Au­thor delves into SA cash-heist wave

Weekend Post (South Africa) - - NEWS - BAR­BARA HOLLANDS

SHE was a founder mem­ber and co-ex­ec­u­tive pro­ducer of the SABC’s hard-hit­ting Spe­cial As­sign­ment for nine years, but now the for­mer face of the in­ves­tiga­tive news show, An­neliese Burgess, lives in sleepy Sun­rise-on-Sea east near East London where she has writ­ten Heist! South Africa’s Cash-In-Tran­sit Epi­demic Un­cov­ered.

Since mov­ing to the coast Burgess has not slipped into a lethar­gic, sea­side ex­is­tence, nor has her jour­nal­is­tic drive been dulled.

In fact her re­cently launched book, which delves into the in­iq­ui­tous heart of these crimes is metic­u­lously in­ves­ti­gated and writ­ten with the story-telling skill of a great in­ves­tiga­tive jour­nal­ist.

Her book dubs cash-in-tran­sit heists as “a na­tional crime emer­gency”.

“This is not ran­dom crime,” said Burgess, who was born in Indwe and landed up liv­ing back in the re­gion six years ago.

“It is highly or­gan­ised and highly lu­cra­tive and astro­nom­i­cal amounts of money just dis­ap­pear into the crim­i­nal econ­omy.”

She said one of the most shock­ing out­comes of her in­ves­ti­ga­tion was how lit­tle of the stolen money was found.

“In the 10 heists fea­tured in my book, al­most half-a-bil­lion rands was net­ted. Of that, only about R33-mil­lion was ever re­cov­ered and R14-mil­lion of that was sub­se­quently re-stolen from a police vault.”

An­other alarm­ing up­shot of her probe was the fact that mem­bers of the police were com­plicit in seven of the 10 heists she wrote about.

In one heist where R104-mil­lion was stolen in Wit­bank, the gang leader was a police de­tec­tive. “He was one of the first re­spon­ders at the crime scene, tak­ing state­ments and pre­tend­ing to be a police of­fi­cer when he was in fact the master­mind be­hind the whole thing . . . the in­volve­ment of police in this crime is deep.”
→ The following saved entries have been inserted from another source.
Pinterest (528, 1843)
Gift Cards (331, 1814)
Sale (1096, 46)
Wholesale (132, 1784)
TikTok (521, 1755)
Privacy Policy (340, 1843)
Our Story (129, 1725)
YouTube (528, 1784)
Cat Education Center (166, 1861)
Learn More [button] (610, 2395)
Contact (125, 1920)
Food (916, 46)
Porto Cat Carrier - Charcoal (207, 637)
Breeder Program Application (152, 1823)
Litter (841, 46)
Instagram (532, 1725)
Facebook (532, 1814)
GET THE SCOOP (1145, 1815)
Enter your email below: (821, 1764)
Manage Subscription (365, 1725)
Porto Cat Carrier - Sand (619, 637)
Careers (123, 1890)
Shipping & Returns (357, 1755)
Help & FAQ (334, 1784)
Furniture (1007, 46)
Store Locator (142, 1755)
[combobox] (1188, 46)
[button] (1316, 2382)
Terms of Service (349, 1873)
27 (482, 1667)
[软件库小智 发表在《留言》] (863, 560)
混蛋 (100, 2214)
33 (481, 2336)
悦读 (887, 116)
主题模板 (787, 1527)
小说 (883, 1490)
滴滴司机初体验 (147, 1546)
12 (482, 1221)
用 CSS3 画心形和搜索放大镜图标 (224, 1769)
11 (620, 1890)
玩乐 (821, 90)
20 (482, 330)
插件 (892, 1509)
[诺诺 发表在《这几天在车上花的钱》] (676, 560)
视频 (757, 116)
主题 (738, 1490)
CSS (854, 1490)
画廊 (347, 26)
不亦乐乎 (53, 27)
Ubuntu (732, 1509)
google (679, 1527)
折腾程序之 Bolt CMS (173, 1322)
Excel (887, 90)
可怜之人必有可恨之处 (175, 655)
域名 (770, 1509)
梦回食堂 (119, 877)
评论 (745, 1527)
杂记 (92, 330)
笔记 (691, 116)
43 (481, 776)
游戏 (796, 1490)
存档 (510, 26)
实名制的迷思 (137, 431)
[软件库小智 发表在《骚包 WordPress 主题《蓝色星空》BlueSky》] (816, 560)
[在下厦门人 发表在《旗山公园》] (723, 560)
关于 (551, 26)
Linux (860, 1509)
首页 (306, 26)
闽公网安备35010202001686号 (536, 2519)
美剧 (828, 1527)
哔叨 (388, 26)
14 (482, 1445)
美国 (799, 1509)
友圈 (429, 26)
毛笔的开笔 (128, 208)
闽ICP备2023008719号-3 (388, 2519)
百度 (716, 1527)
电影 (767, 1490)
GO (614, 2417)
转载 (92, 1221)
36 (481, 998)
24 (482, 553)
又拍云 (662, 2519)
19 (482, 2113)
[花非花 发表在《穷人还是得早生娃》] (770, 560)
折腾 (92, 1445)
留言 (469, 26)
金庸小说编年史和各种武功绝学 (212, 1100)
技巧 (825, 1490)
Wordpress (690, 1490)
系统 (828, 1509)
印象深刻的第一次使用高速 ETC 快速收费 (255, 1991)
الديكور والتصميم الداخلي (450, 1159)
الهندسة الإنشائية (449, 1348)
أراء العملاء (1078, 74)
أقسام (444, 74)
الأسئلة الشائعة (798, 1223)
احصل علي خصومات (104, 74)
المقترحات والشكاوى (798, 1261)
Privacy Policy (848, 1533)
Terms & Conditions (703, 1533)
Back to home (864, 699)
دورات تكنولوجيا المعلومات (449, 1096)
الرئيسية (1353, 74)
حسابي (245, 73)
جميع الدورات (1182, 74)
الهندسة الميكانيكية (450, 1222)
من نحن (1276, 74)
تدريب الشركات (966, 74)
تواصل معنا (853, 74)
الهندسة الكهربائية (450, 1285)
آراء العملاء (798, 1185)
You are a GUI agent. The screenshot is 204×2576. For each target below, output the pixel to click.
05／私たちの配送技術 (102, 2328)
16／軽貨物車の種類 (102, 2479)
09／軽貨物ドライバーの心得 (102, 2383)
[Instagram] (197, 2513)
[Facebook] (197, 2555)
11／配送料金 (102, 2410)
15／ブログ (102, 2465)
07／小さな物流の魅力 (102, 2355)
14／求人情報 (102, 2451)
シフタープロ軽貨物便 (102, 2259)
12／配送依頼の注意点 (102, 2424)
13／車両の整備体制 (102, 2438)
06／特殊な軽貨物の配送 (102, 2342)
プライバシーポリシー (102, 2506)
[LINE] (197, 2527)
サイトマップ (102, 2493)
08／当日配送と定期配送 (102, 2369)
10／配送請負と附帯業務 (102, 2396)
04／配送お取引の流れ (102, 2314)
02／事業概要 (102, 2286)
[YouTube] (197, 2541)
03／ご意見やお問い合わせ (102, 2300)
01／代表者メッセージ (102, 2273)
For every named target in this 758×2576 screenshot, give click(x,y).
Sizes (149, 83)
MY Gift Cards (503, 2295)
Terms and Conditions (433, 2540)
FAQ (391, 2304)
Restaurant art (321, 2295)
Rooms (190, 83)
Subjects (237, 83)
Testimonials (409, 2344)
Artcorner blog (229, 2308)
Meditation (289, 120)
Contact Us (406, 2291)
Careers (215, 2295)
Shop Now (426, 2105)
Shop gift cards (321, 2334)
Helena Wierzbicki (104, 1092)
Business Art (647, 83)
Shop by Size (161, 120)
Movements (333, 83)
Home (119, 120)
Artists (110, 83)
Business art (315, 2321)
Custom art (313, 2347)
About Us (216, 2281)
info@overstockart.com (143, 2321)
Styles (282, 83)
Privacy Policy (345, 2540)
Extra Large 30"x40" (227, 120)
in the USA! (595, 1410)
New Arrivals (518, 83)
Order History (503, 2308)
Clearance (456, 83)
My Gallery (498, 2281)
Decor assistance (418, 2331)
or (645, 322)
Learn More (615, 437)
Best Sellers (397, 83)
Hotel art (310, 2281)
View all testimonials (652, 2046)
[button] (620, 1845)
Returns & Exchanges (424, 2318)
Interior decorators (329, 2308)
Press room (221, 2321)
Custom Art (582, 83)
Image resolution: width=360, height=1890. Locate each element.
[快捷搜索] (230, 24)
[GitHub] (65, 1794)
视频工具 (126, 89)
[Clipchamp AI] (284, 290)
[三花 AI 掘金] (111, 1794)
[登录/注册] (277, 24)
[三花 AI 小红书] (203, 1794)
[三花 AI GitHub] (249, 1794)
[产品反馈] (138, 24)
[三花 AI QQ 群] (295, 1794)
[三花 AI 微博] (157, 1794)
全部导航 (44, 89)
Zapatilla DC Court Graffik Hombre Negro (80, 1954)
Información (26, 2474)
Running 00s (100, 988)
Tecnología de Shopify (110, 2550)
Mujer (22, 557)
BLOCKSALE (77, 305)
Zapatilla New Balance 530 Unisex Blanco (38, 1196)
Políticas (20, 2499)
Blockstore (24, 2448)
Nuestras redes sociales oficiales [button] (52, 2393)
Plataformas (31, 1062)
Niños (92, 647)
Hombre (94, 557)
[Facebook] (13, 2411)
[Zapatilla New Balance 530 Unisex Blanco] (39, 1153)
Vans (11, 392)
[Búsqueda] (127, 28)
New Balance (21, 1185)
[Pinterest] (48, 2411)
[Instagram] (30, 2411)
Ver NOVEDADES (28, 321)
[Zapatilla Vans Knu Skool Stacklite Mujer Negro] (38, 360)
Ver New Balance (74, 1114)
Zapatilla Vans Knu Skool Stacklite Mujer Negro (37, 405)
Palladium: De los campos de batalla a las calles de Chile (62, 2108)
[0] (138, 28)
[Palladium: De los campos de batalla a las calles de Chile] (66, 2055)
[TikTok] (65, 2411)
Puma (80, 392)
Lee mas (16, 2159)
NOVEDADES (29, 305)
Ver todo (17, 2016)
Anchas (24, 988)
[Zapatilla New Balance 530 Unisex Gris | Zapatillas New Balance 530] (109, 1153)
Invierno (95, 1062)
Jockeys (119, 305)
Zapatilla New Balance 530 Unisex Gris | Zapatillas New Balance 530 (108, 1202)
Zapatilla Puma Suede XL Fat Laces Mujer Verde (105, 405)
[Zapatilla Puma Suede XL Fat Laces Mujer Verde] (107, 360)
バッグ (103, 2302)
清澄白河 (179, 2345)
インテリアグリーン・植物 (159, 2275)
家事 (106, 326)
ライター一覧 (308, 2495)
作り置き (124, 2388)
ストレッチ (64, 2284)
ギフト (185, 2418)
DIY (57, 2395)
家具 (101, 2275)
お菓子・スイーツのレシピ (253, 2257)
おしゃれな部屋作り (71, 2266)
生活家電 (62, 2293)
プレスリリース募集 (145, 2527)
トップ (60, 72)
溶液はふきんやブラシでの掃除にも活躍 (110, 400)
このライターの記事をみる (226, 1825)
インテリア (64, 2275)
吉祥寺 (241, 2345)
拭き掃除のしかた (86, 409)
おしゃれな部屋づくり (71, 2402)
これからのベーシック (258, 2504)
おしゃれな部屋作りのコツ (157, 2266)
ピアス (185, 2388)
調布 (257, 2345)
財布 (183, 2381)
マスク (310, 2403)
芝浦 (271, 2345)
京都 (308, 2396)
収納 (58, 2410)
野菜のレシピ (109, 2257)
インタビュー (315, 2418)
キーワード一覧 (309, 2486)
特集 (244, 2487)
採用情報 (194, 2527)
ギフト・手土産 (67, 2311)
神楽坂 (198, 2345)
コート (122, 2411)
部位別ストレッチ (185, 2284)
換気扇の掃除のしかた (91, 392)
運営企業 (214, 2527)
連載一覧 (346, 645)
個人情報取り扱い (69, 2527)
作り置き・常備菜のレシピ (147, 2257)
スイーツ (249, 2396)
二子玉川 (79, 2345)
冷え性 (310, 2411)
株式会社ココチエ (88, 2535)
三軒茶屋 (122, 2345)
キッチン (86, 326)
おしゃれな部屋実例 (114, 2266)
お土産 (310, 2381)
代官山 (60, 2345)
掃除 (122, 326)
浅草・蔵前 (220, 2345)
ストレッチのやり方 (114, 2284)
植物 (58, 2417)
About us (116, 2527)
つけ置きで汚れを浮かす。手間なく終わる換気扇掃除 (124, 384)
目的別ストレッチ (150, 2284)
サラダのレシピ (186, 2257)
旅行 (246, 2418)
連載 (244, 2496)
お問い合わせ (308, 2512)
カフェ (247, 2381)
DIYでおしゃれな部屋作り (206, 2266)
And, while she refers to her book as an un­cov­er­ing rather than an ex­posé, Burgess said she also wanted to write a “rol­lick­ing cops and rob­bers story”.

“I wanted it to be a good read in the ‘true crime’ genre. My favourite part of the book is the ac­counts of the cops and pros­e­cu­tors who bring these crim­i­nals to book.”